Stored items
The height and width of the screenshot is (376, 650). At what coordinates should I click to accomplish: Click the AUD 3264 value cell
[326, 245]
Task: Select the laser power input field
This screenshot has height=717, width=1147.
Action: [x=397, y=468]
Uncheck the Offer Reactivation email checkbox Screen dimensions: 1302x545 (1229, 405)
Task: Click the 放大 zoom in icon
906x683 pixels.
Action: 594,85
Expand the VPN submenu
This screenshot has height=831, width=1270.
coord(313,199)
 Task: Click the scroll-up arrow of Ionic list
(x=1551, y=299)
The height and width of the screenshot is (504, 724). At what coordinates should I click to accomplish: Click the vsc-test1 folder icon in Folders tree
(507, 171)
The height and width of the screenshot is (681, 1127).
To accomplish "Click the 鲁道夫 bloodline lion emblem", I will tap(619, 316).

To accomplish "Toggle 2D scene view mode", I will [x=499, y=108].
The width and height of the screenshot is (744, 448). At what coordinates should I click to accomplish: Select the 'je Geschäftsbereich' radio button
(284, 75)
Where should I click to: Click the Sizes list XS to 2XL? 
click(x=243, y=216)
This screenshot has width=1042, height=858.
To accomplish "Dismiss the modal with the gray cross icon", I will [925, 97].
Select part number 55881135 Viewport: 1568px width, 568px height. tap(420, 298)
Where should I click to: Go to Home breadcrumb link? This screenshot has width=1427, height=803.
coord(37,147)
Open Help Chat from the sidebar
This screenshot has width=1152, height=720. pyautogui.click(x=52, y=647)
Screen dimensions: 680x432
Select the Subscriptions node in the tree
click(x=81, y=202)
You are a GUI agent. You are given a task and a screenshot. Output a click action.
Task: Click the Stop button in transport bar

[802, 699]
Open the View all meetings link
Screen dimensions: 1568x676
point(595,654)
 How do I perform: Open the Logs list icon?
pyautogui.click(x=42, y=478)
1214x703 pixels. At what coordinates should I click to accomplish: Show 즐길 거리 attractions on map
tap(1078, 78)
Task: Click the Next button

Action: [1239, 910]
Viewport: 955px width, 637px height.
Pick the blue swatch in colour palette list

### DESCRIPTION OF THE TASK
Filter the entries down to the lines containing "Viewport". Copy each of those lines.

### EXPECTED ANSWER
Select part number 55881135 Viewport: 1568px width, 568px height. tap(420, 298)
Viewport: 955px width, 637px height.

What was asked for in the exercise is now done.